High blood pressure, diabetes, and high cholesterol can lead to atherosclerosis, but other risk factors include obesity, smoking, excess alcohol intake, endocrine disorders, stress, an unhealthy diet, inadequate exercise, and aging.
Those who have been diagnosed with atherosclerosis are advised to adjust their daily diet by cutting out animal fat and saturated fat, increasing vitamin C intake, and adding fiber to their diet in the form of fruits and vegetables.
Adequate exercise is also important. It is recommended to exercise 4-6 times per week for at least 30 minutes at a time. Walking, bicycling, swimming, doing push-ups, or lifting weights are all beneficial choices.

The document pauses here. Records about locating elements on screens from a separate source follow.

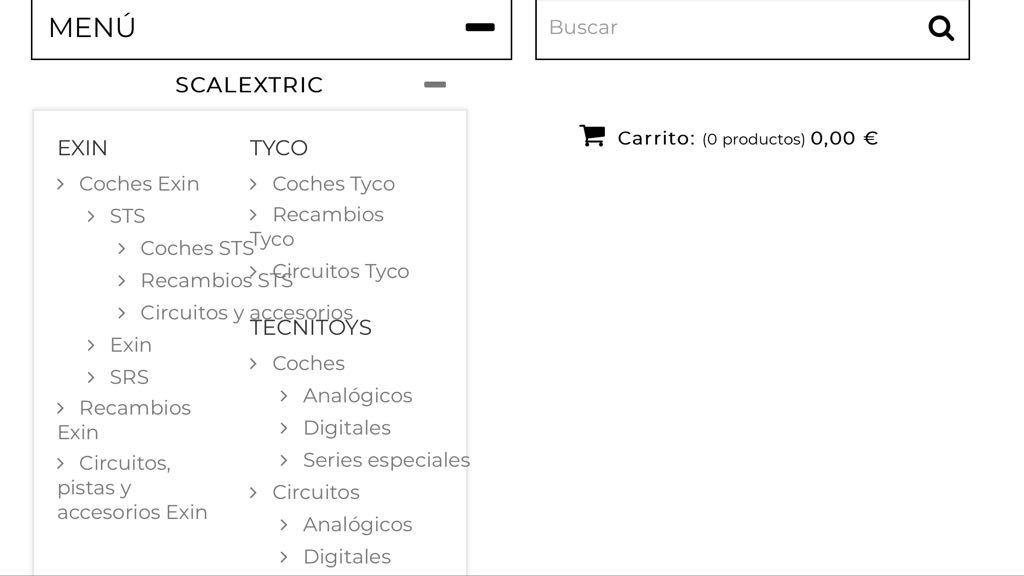Click chevron before Circuitos under Tecnitoys
The height and width of the screenshot is (576, 1024).
point(253,492)
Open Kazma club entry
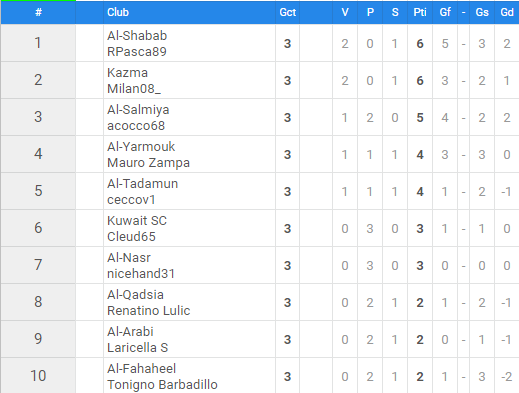Viewport: 519px width, 393px height. [127, 73]
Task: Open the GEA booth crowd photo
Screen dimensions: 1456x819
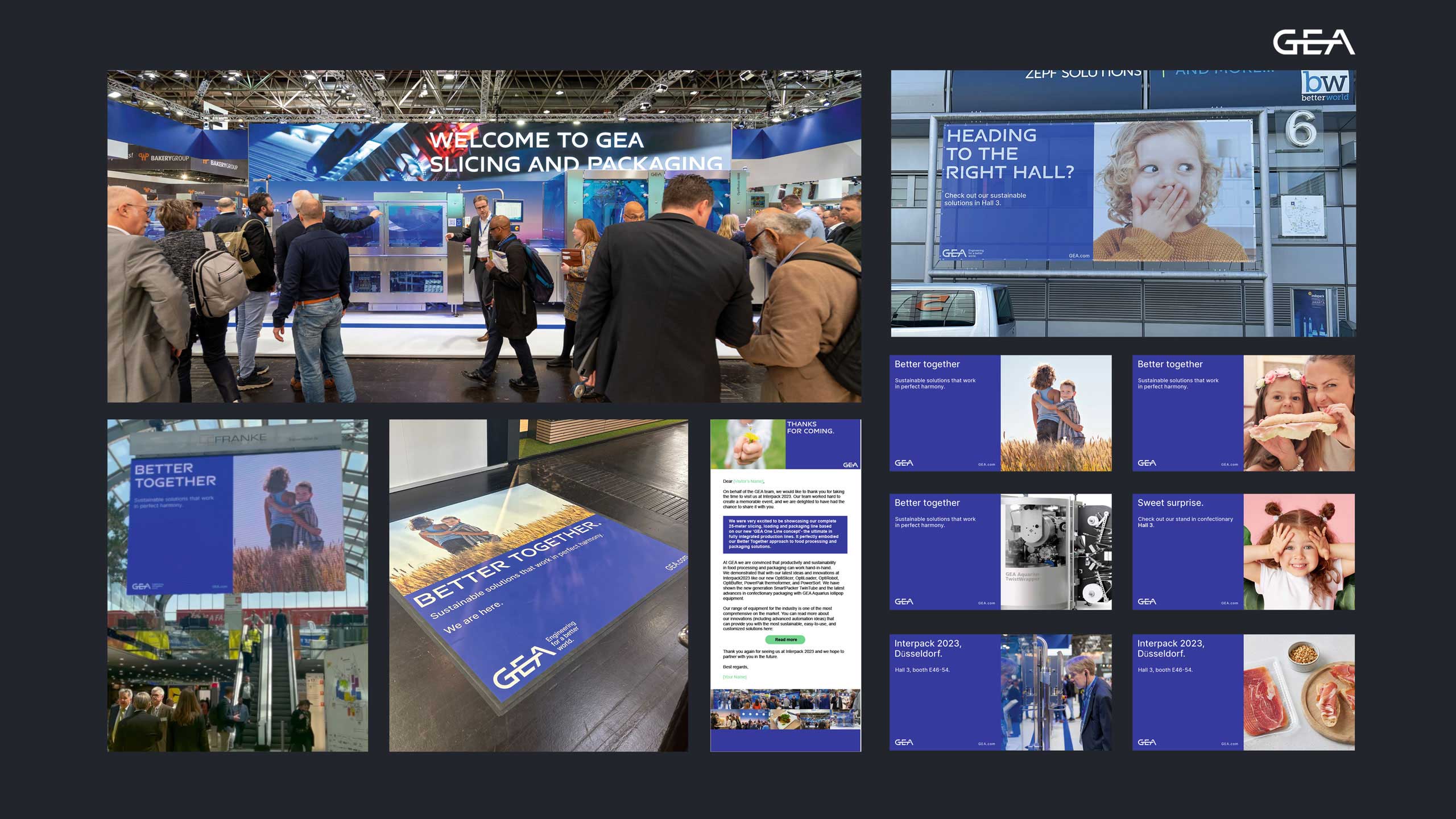Action: click(x=484, y=236)
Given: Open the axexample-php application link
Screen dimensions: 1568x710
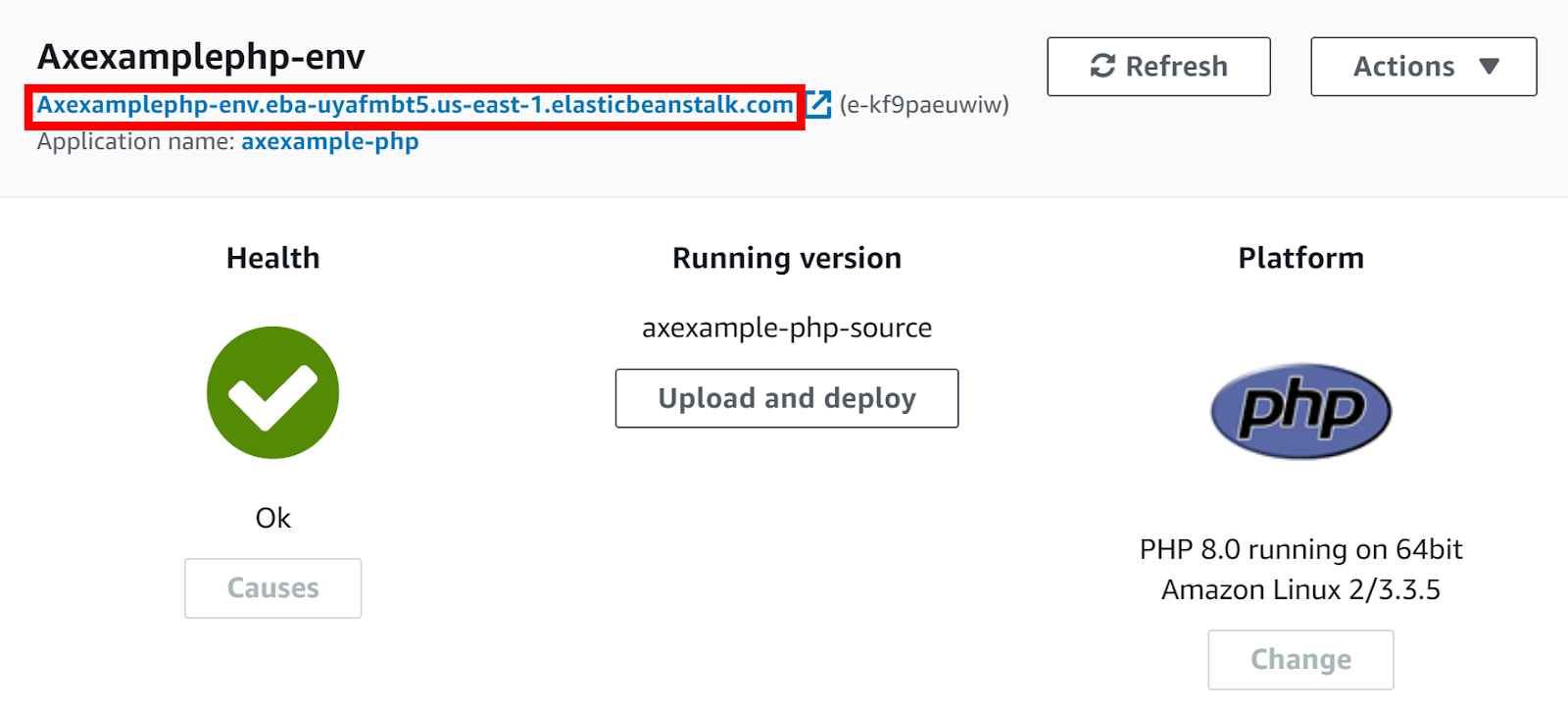Looking at the screenshot, I should point(329,141).
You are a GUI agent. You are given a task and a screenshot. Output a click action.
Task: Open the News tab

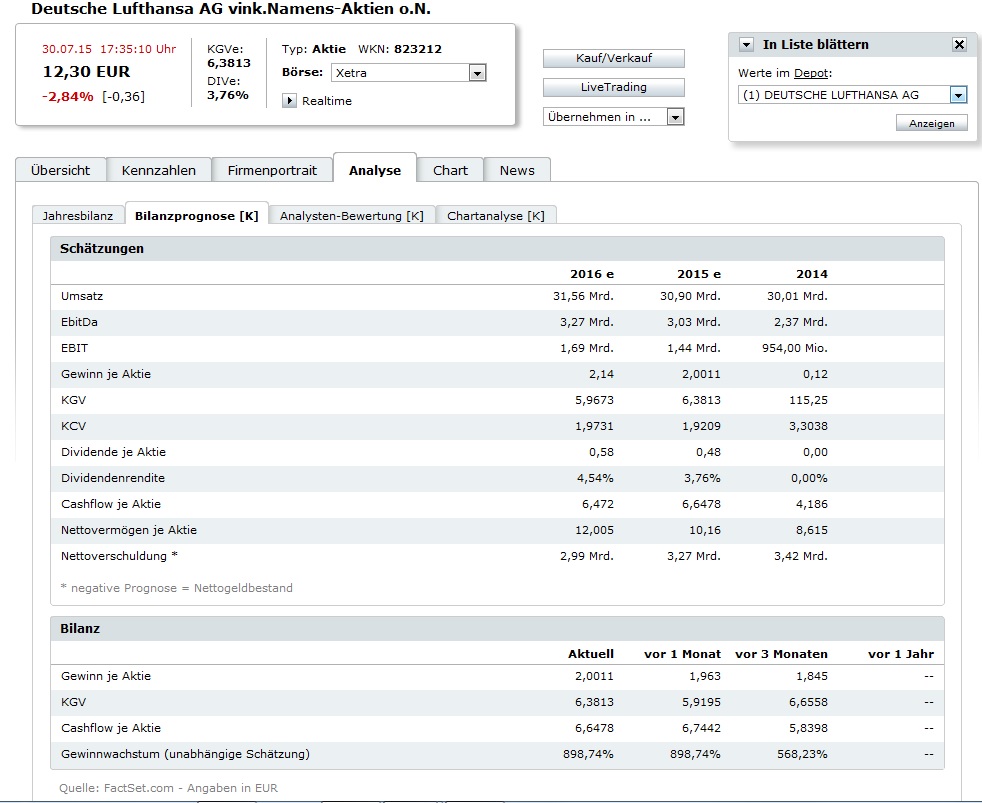pyautogui.click(x=517, y=170)
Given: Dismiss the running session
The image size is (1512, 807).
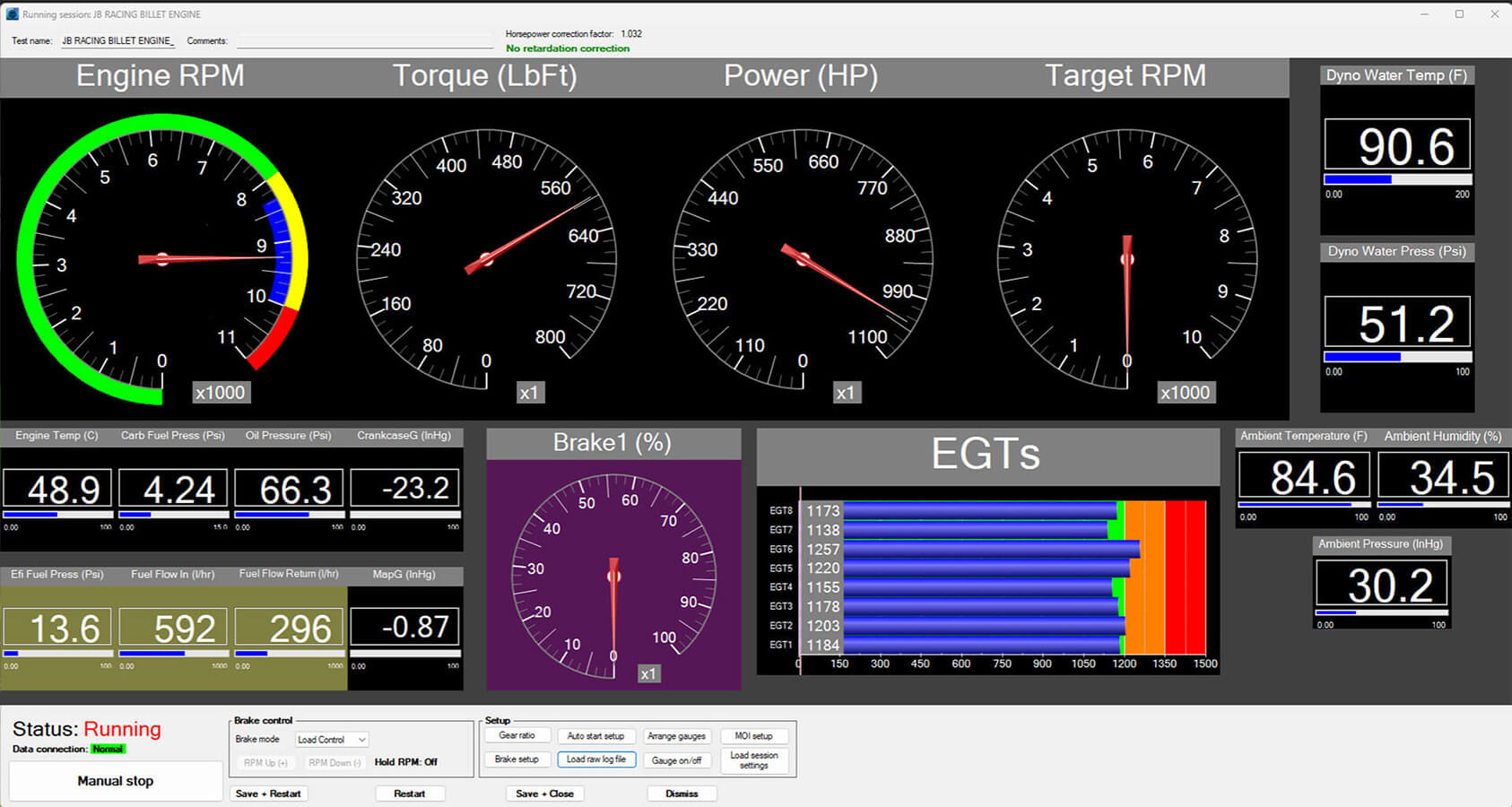Looking at the screenshot, I should [682, 794].

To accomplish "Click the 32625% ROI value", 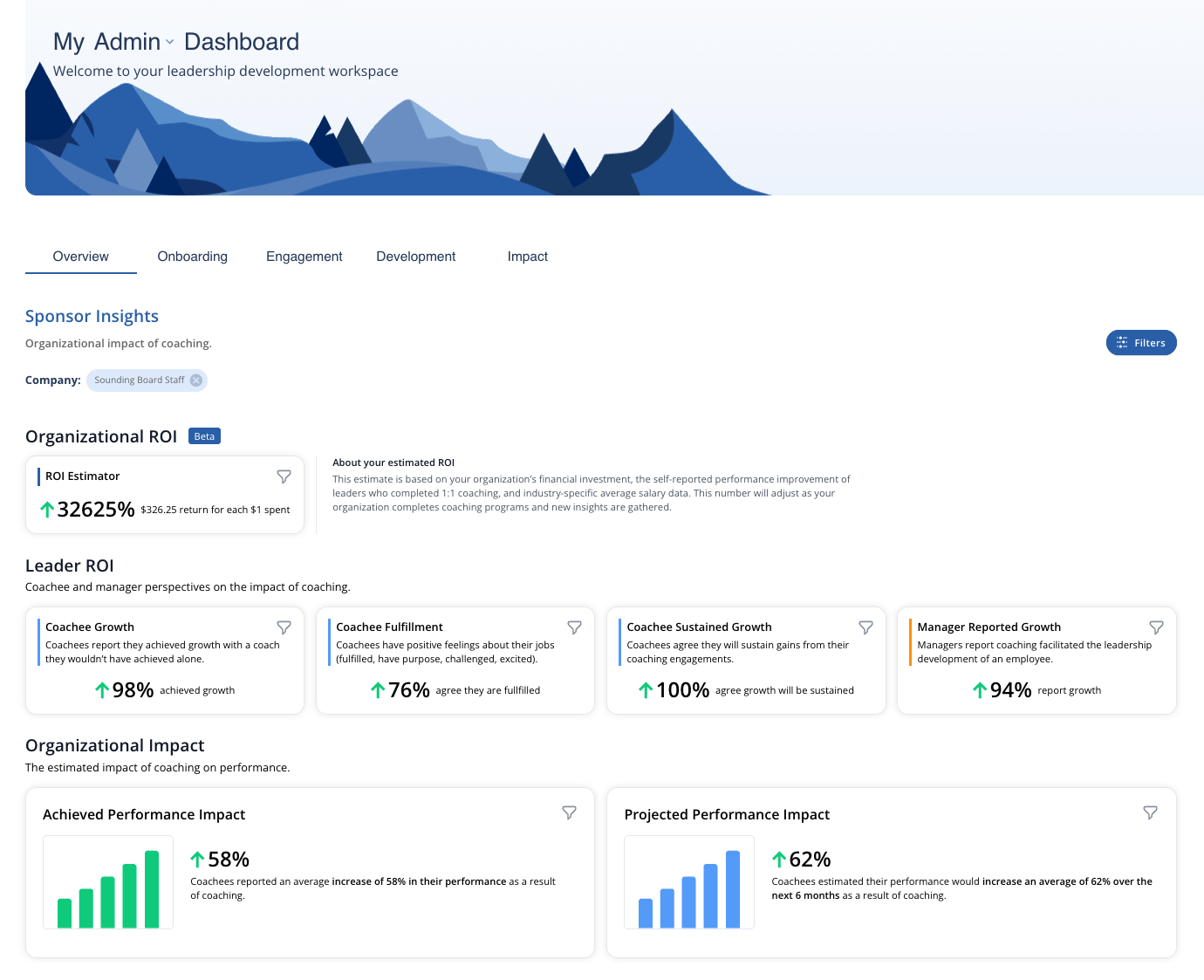I will click(96, 510).
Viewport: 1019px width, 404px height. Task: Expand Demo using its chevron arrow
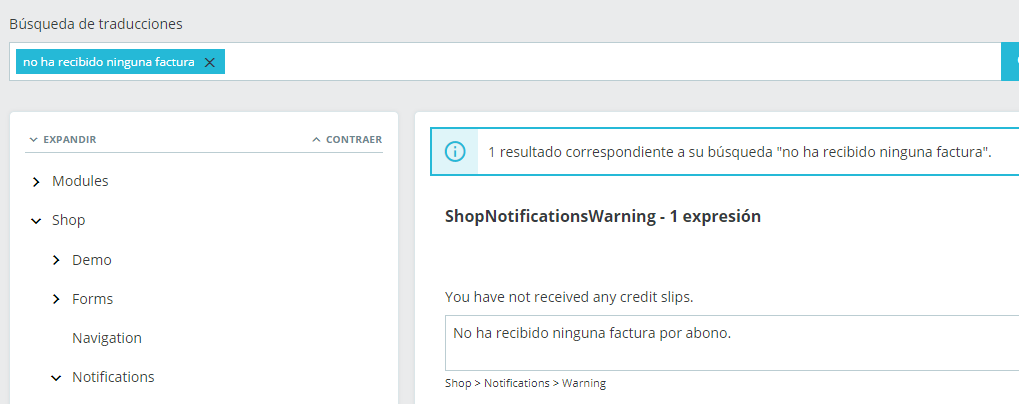point(56,260)
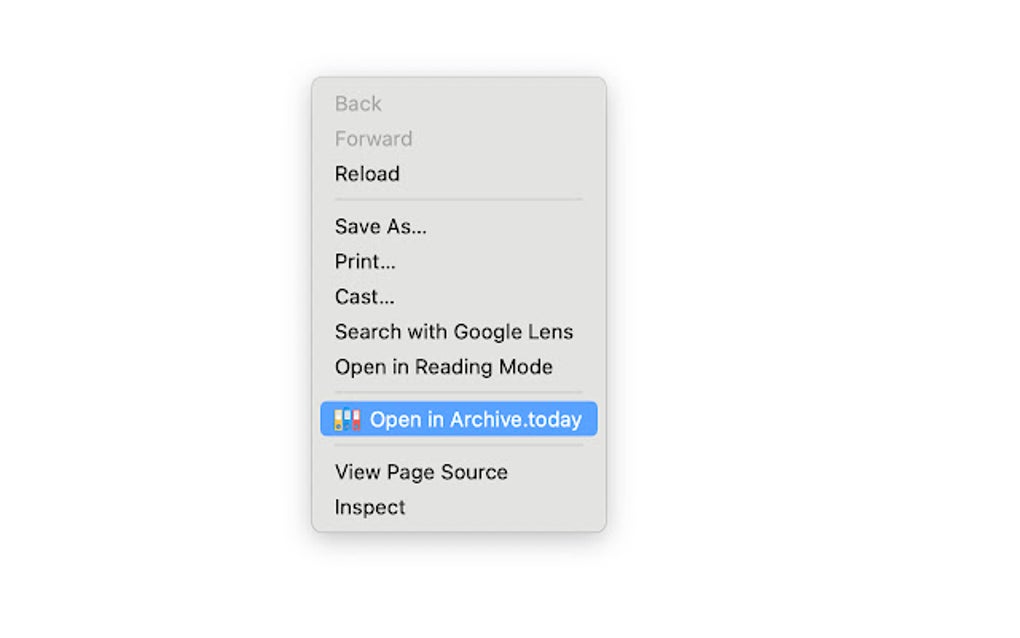Select the Print... menu entry
Screen dimensions: 1020x638
click(x=365, y=262)
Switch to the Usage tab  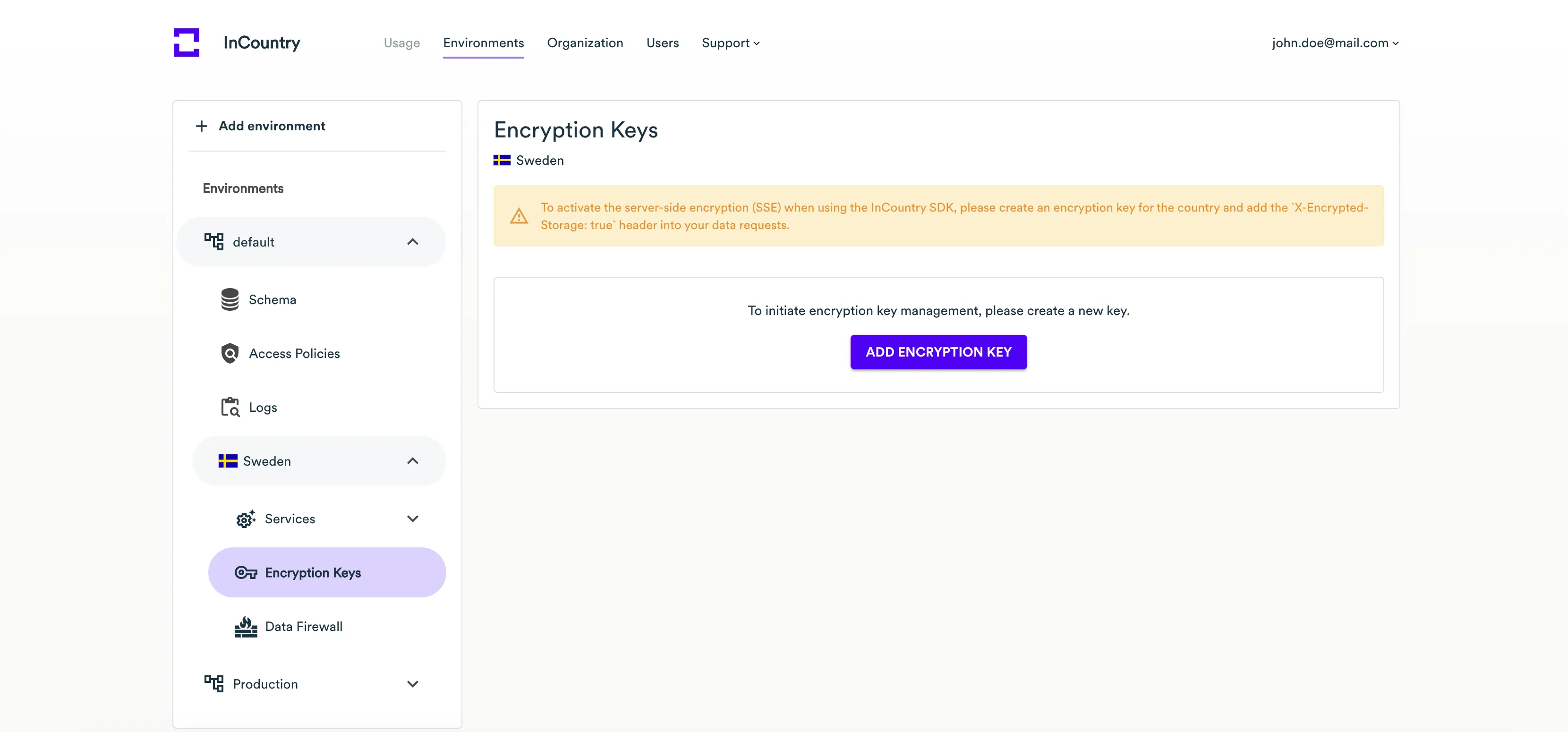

Medical or surgical intervention may be needed as well, so it is important to follow up with regular visits to a physician.
5 foods that can help prevent atherosclerosis
Eggplant is rich in niacin, which can increase the flexibility of the blood vessels. Niacin can also lower blood cholesterol.
Onions contain prostaglandin A (PGA), which can dilate blood vessels, reduce the viscosity of blood, and lower blood pressure. They also contain sulfur compounds that can help dissolve blood clots and decrease blood lipid levels.
Garlic contains allicin, which can reduce blood cholesterol.
Apples are rich in polysaccharides, flavonoids, potassium, vitamins C and E, and fiber, which all have beneficial effects in reducing blood lipid levels and possibly reversing atherosclerosis.
5. White radish
Recent studies show that white radish can lower blood lipids, increase the flexibility of blood vessels, and stabilize blood pressure.
Make this salad of white radish flavored with rice vinegar for a tasty way to eat more of this vegetable.
Slice some raw white radish into small pieces. Mix with a small amount of salt and pepper and soak in rice vinegar for 4 hours. Eat with sesame oil twice daily as an appetizer.